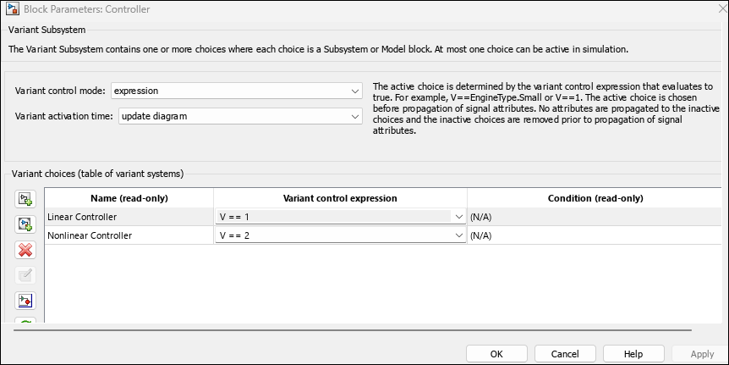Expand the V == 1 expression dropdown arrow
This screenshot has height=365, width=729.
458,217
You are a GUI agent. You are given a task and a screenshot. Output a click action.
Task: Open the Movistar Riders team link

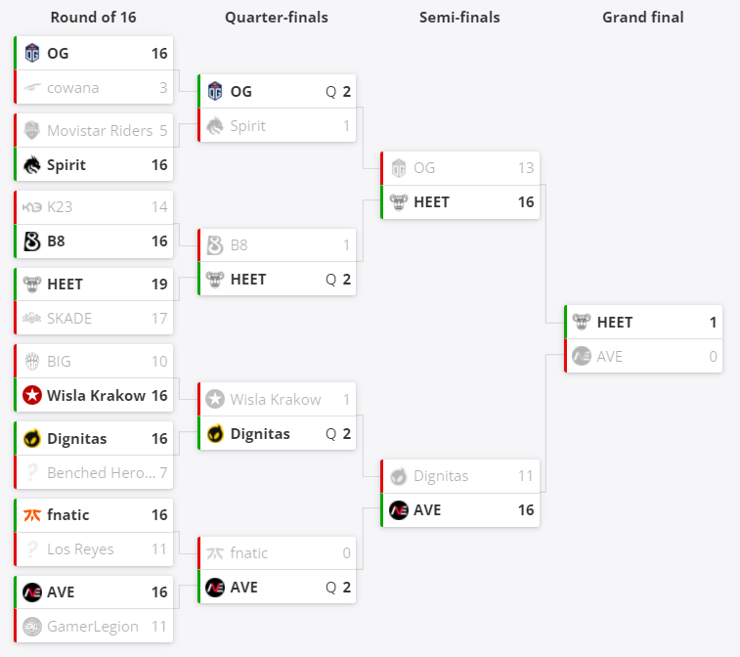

==

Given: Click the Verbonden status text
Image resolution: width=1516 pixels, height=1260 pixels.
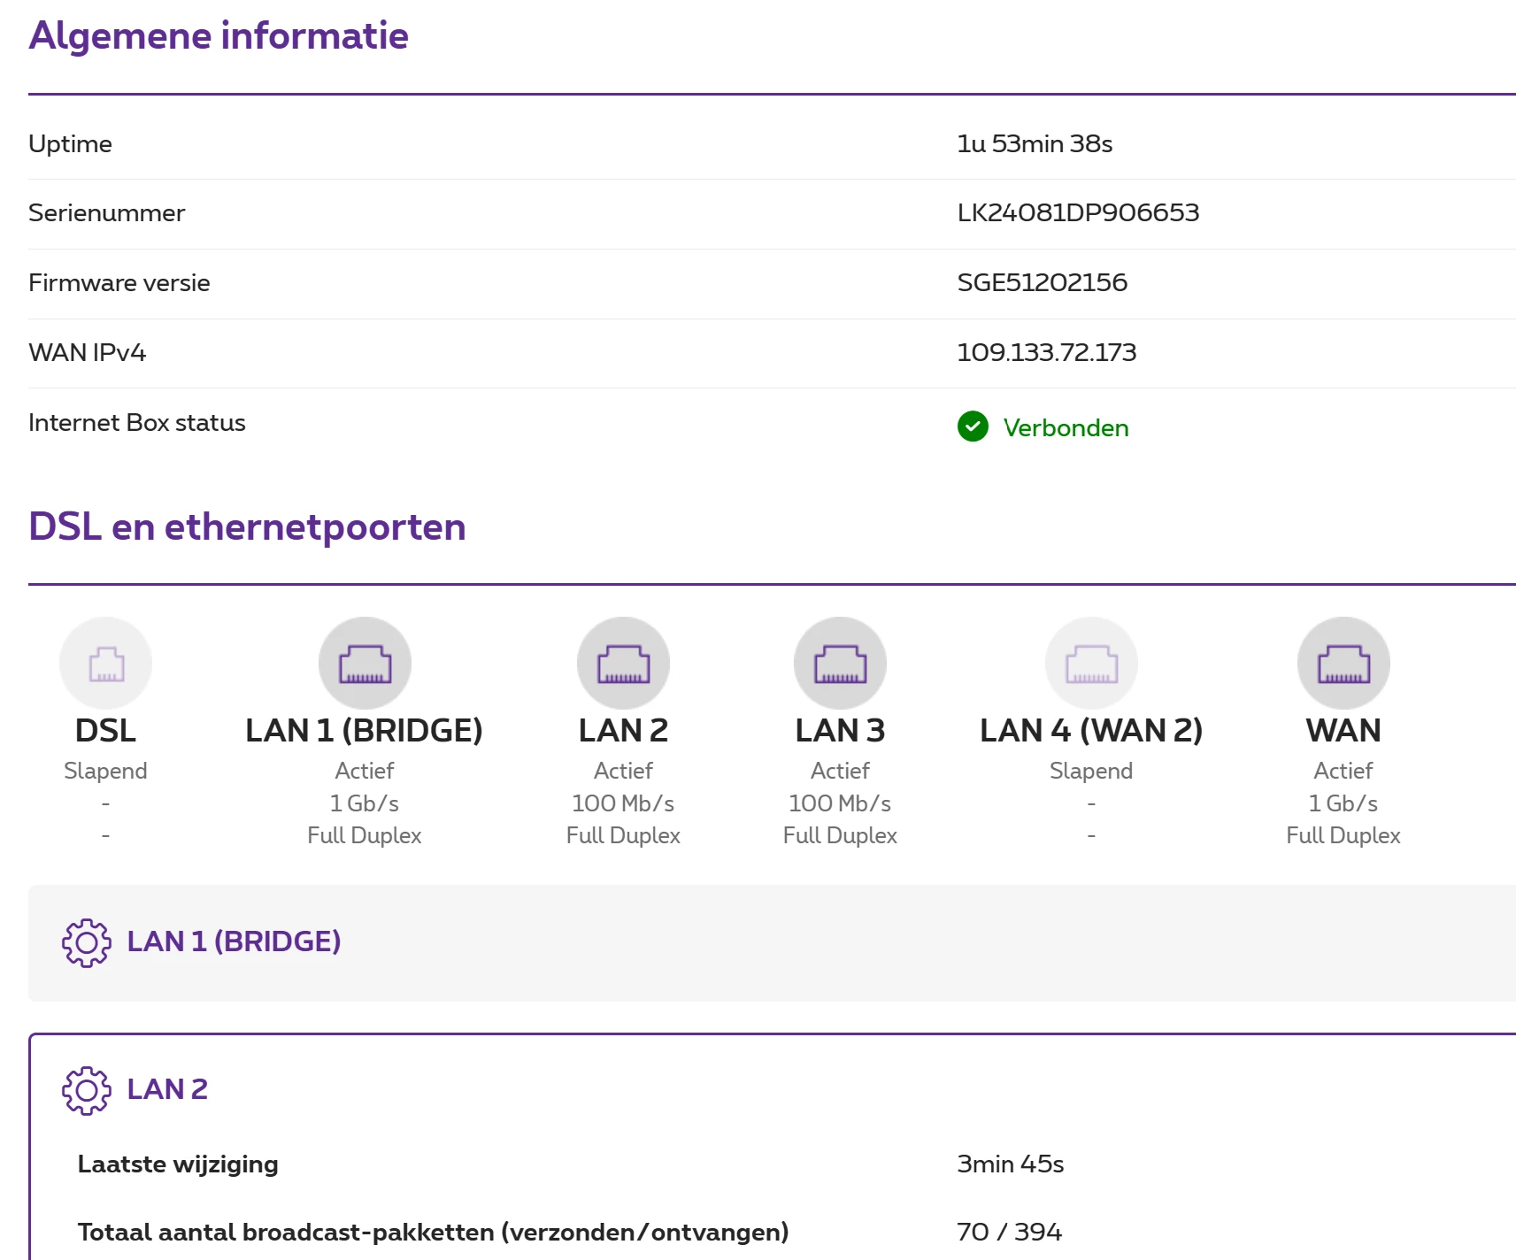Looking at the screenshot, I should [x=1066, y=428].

**How to complete this task**. Please make an exact copy of the lines above from the line with "You are a GUI" through the line with "Task: Open the Movistar Riders team link", both ends included.

**Completed task**.
You are a GUI agent. You are given a task and a screenshot. Output a click action.
Task: Open the Movistar Riders team link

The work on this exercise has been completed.